After selling house after house in the Motor City for less than the $29,000 it costs to buy the average new car, the auctioneer tried a new line: “The lumber in the house is worth more than that!”
As Detroit reels from job losses in the U.S. auto industry, the depressed city has emerged as a boomtown in one area: foreclosed property.
Detroit, a good place to be from.
March 21st is the birthday
… of Matthew Broderick. Ferris is 45.
… of Rosie O’Donnell. She’s 45 also.
The oldest of the Huxtable children, Sondra, is 49 today. That’s Sabrina Le Beauf.
Give ’em food stamps to help ’em out
What’s next, a cardboard sign with “Will Dunk For Food” scrawled on it?
Denver Nuggets center Jamal Sampson — who gets the NBA’s $106 daily road per diem in addition to making $798,112 this season — figures he pockets half his meal money, and he isn’t alone. “I’m the Subway king,” Sampson told the Rocky Mountain News. “I don’t do room service. I’d rather walk. … Subway, Quiznos, I’ll go to whatever sandwich shop.”
But Sampson says guard Yakhouba Diawara, who makes the rookie minimum of $412,718, is the Nuggets’ top penny-pincher.
“There’s nothing over a $10 meal for Kouba,” Sampson said. “Kouba will walk three miles. He’ll walk around the whole city just to save some money.”
Spring
The equinox was at 6:07 this evening MDT.
Spare the fruit, spoil the child
Old lady when boy gives up his seat: What a nice boy! Thank you!
Boy #1: Well, my mom raised me well. It was the belt — she only had to use it once, and then I just knew, you know?
Chick: Ohhh, yeah, for me it was a wooden spoon.
Boy #2: Oranges.
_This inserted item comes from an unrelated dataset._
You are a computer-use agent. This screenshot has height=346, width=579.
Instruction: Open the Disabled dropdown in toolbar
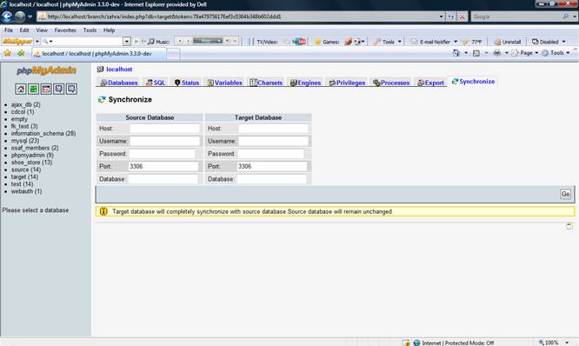[x=563, y=42]
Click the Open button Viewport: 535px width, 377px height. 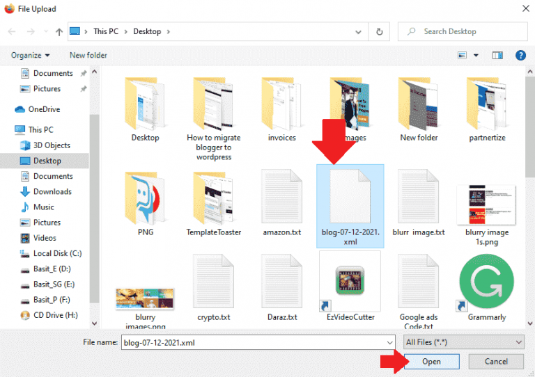[x=431, y=362]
She used to throw oranges at my face.
–2/3 train
Doesn’t anyone use a switch anymore?
Don’t Get Pregnant
Advice to aspiring U.S. Attorney candidates: Don’t get pregnant.
The document dump from the Department of Justice shook loose this letter from Arkansas Senator Mark Pryor to Alberto Gonzales in reference to the Karl Rove lackey Tim Griffin, who was appointed U.S. Attorney after the ouster of the popular and competent U.S. Attorney Bud Cummins.
What’s revelatory here is the excuse Gonzales’ liason gave Pryor for why Cummin’s deputy wasn’t elevated to the post: She was on maternity leave.
Pryor describes himself as “astonished” that DOJ would use “pregancy and motherhood as conditions that deny an appointment” argued that such “discrimination” would be actionable in court had such a decision been made in the private sector.
March 20th is the birthday
… of Carl Reiner. He’s 85. From the Encyclopedia of Television:
Carl Reiner is one of the few true Renaissance persons of 20th-century mass media. Known primarily for his work as creator, writer and producer of The Dick Van Dyke Show–one of a handful of classic sitcoms by which others are measured–Reiner has also made his mark as a comedian, actor, novelist, and film director.
… of Barney Miller, who’s 76. That’s Hal Linden.
… of Hockey hall-of-famer Bobby Orr, 59.
… of four-time Oscar nominee William Hurt, 57. He won best actor for Kiss of the Spider Woman.
The Fabulous Thunderbirds’ Jimmie Vaughan (Stevie Ray’s brother) is 56.
Two-time Oscar nominee Shelton Lee is 50. His mother called him Spike.
Holly Hunter is 49. Miss Hunter has been nominated for an Academy Award four times, twice for best actress and twice for supporting actress. She won the Oscar for Best Actress in a Leading Role for The Piano in 1993. She has also won Emmys for Positively True Adventures of the Alleged Texas Cheerleader-Murdering Mom and Roe vs. Wade.
World’s largest
The largest passenger plane in history, an Airbus A380, was sitting at LAX when I passed through this evening. It had flown from France and arrived in L.A. Monday morning, the second to land in the U.S. (another with guest passengers came into JFK minutes before this plane had landed at LAX). If nothing else, our pilot was excited enough to mention it.
Mercy, it is humongous. It is one-third bigger than a 747. The wingspan is 87 yards across. It weighs 1.2 million pounds and will hold 555 passengers.
Albuquerque
The plane arrived at the gate at 9:52. I got my checked bag, took a shuttle to the off-airport parking, paid for the parking, drove 17 miles home and it was just 50 minutes later.